## start

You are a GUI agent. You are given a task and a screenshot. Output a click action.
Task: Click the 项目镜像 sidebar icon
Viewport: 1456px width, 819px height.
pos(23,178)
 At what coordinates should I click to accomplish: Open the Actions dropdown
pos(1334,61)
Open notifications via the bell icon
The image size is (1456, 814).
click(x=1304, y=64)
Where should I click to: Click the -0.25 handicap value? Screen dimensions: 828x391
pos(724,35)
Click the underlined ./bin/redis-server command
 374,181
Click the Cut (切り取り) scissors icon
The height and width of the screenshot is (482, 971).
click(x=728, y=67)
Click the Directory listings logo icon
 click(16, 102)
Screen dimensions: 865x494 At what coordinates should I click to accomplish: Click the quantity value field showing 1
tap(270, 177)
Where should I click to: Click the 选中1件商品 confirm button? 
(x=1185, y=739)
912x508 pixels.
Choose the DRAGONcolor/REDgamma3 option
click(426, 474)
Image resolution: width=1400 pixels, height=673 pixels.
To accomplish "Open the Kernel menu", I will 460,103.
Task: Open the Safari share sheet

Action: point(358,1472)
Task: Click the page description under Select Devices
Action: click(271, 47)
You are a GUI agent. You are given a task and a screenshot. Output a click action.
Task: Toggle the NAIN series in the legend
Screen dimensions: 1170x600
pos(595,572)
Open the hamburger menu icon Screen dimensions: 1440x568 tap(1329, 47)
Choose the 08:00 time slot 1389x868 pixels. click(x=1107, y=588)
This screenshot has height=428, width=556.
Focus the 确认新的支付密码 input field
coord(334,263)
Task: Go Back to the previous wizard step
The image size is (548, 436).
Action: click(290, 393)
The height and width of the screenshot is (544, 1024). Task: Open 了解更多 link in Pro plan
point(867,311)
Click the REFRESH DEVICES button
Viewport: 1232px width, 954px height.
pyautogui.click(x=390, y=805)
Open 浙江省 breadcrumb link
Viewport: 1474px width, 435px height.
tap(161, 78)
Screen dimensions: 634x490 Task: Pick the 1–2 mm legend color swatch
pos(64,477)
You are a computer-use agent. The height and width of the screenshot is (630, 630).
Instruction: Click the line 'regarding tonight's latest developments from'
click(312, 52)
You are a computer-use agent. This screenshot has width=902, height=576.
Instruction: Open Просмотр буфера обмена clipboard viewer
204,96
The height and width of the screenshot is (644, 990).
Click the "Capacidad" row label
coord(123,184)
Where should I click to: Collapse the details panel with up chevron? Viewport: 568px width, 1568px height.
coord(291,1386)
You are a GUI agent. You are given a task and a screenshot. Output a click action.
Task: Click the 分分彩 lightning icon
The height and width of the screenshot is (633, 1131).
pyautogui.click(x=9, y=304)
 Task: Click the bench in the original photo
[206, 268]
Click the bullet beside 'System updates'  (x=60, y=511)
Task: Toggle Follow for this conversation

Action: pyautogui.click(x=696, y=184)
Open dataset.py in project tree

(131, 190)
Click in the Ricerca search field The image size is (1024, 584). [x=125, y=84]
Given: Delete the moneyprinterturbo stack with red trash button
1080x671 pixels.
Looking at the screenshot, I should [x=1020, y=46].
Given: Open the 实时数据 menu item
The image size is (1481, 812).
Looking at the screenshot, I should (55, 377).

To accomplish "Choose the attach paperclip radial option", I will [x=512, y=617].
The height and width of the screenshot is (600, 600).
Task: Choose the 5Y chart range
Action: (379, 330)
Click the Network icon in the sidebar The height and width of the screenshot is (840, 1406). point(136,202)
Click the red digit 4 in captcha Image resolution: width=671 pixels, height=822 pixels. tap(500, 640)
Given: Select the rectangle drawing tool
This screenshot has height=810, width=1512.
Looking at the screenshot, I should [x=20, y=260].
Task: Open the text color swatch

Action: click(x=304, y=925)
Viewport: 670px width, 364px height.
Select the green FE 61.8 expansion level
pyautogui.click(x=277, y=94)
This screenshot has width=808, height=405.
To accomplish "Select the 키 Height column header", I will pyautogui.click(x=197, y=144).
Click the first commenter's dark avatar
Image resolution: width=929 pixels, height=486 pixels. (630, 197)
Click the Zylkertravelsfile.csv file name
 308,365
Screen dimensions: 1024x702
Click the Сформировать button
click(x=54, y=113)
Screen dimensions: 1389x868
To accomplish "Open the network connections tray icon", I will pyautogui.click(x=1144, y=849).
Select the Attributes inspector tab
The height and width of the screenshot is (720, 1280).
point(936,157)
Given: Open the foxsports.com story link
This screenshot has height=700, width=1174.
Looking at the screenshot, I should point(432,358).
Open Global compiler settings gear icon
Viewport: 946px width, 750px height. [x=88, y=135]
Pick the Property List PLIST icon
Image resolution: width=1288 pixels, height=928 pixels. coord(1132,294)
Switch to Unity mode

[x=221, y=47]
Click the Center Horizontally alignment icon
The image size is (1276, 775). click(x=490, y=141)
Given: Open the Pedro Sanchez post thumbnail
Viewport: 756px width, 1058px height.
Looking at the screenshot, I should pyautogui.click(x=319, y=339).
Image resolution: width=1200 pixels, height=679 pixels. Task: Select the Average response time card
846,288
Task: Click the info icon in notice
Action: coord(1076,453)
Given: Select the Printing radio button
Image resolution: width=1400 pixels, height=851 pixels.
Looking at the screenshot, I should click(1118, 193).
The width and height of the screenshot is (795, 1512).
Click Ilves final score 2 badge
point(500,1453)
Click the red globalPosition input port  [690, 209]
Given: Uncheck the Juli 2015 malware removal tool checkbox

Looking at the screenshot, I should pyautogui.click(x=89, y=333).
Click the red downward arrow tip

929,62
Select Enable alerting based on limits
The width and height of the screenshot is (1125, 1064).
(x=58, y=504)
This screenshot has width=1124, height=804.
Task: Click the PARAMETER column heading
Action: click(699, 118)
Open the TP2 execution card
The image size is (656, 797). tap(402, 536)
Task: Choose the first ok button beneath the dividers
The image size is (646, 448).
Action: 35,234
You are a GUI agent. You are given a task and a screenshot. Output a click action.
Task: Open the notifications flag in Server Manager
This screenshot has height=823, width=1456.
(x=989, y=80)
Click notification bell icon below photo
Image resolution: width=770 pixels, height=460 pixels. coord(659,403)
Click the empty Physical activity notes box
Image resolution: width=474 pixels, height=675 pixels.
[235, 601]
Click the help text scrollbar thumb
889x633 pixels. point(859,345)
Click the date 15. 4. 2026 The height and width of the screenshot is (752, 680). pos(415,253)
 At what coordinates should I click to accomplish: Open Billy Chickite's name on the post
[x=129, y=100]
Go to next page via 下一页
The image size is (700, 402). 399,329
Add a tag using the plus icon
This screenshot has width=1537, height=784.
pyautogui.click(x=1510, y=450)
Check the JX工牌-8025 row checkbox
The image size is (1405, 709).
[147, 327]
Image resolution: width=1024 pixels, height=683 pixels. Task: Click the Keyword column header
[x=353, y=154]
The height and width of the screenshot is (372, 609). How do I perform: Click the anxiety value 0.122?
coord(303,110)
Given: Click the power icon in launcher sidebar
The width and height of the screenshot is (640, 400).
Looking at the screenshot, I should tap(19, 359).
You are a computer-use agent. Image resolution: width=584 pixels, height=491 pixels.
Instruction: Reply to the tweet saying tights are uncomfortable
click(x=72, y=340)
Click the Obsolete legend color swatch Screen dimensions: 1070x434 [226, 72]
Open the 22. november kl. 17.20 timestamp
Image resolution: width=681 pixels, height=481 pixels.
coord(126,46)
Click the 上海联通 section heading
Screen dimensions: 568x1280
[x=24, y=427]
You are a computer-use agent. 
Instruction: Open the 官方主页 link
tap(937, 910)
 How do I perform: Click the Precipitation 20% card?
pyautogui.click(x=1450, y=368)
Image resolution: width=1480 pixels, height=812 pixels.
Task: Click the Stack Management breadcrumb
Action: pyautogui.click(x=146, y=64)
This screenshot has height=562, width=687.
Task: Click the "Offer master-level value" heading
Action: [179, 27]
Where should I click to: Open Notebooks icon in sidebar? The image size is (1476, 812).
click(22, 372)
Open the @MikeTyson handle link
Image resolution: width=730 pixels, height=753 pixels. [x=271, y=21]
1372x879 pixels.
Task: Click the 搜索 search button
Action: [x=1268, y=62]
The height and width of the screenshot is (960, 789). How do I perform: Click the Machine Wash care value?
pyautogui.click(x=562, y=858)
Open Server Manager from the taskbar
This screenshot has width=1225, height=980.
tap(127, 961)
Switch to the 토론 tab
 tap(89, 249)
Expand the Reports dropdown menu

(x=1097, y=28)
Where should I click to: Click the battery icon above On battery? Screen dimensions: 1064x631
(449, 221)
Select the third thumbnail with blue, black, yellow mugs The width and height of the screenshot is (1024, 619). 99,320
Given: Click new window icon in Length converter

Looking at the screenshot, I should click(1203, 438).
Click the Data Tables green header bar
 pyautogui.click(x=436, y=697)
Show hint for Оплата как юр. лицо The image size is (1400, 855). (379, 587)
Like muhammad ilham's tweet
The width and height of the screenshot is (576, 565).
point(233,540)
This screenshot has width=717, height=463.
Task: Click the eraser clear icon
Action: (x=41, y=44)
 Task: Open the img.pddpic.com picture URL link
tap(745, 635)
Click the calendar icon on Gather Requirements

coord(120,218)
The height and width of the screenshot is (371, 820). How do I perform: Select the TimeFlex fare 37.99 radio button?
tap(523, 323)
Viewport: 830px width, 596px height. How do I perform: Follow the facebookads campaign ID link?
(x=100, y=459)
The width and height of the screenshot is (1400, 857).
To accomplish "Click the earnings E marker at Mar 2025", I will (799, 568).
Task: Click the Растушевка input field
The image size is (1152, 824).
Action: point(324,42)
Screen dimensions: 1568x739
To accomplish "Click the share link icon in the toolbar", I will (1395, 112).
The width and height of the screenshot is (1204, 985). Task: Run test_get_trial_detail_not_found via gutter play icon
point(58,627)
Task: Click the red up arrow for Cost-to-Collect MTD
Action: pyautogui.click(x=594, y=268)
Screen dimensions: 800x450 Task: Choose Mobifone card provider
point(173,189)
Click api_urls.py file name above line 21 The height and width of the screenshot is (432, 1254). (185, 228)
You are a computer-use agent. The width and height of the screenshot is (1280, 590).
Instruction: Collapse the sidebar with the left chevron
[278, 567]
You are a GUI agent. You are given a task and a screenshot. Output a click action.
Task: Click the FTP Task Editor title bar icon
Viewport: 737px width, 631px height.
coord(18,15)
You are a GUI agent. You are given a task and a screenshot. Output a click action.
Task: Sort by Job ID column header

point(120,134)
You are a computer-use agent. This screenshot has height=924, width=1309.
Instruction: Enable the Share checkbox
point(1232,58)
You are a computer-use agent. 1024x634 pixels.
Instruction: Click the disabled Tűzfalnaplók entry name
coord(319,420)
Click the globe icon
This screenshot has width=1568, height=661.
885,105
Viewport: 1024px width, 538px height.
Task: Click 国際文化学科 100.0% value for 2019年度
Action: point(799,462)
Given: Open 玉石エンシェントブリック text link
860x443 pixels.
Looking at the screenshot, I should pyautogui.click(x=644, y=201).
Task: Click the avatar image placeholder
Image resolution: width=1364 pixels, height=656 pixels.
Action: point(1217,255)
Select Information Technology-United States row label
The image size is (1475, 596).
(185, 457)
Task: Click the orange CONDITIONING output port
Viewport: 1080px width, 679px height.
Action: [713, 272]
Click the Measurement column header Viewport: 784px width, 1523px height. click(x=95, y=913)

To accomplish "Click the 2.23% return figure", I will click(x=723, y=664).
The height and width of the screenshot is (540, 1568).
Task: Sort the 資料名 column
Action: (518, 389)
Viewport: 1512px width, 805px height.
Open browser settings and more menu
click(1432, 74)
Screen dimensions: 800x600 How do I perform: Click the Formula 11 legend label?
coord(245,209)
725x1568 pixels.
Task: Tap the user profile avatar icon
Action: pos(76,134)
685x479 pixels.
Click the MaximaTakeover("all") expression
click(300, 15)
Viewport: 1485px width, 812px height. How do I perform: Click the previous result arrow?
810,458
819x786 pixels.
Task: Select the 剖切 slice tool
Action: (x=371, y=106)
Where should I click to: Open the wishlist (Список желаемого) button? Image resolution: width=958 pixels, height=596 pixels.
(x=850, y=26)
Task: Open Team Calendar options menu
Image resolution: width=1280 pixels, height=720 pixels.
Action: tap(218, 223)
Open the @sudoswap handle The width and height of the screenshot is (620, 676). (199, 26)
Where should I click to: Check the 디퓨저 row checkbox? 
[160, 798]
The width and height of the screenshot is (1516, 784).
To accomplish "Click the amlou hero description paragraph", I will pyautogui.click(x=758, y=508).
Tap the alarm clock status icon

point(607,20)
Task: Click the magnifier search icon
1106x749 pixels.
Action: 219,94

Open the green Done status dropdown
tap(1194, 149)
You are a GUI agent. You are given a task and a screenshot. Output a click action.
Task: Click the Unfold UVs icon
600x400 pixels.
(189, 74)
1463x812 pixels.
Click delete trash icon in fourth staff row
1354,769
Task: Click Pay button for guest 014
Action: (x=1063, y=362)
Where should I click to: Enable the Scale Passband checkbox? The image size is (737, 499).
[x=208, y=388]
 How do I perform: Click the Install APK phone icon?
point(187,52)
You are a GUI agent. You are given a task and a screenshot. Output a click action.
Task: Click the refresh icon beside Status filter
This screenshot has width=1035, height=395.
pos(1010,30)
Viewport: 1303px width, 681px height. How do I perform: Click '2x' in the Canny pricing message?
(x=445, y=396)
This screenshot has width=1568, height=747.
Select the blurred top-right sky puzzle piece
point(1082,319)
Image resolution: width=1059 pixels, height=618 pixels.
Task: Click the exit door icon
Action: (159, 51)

## end

=== Prompt ===
Convert the lines of data from the one containing "Viewport: 830px width, 596px" through the one containing "should pyautogui.click(x=644, y=201).", inclusive, into a JSON list of strings with one string per line, leaving out blank lines.

=== The reply ===
[
  "Viewport: 830px width, 596px height. How do I perform: Follow the facebookads campaign ID link?",
  "(x=100, y=459)",
  "The width and height of the screenshot is (1400, 857).",
  "To accomplish \"Click the earnings E marker at Mar 2025\", I will (799, 568).",
  "Task: Click the Растушевка input field",
  "The image size is (1152, 824).",
  "Action: point(324,42)",
  "Screen dimensions: 1568x739",
  "To accomplish \"Click the share link icon in the toolbar\", I will (1395, 112).",
  "The width and height of the screenshot is (1204, 985). Task: Run test_get_trial_detail_not_found via gutter play icon",
  "point(58,627)",
  "Task: Click the red up arrow for Cost-to-Collect MTD",
  "Action: pyautogui.click(x=594, y=268)",
  "Screen dimensions: 800x450 Task: Choose Mobifone card provider",
  "point(173,189)",
  "Click api_urls.py file name above line 21 The height and width of the screenshot is (432, 1254). (185, 228)",
  "You are a computer-use agent. The width and height of the screenshot is (1280, 590).",
  "Instruction: Collapse the sidebar with the left chevron",
  "[278, 567]",
  "You are a GUI agent. You are given a task and a screenshot. Output a click action.",
  "Task: Click the FTP Task Editor title bar icon",
  "Viewport: 737px width, 631px height.",
  "coord(18,15)",
  "You are a GUI agent. You are given a task and a screenshot. Output a click action.",
  "Task: Sort by Job ID column header",
  "point(120,134)",
  "You are a computer-use agent. This screenshot has height=924, width=1309.",
  "Instruction: Enable the Share checkbox",
  "point(1232,58)",
  "You are a computer-use agent. 1024x634 pixels.",
  "Instruction: Click the disabled Tűzfalnaplók entry name",
  "coord(319,420)",
  "Click the globe icon",
  "This screenshot has width=1568, height=661.",
  "885,105",
  "Viewport: 1024px width, 538px height.",
  "Task: Click 国際文化学科 100.0% value for 2019年度",
  "Action: point(799,462)",
  "Given: Open 玉石エンシェントブリック text link",
  "860x443 pixels.",
  "Looking at the screenshot, I should pyautogui.click(x=644, y=201)."
]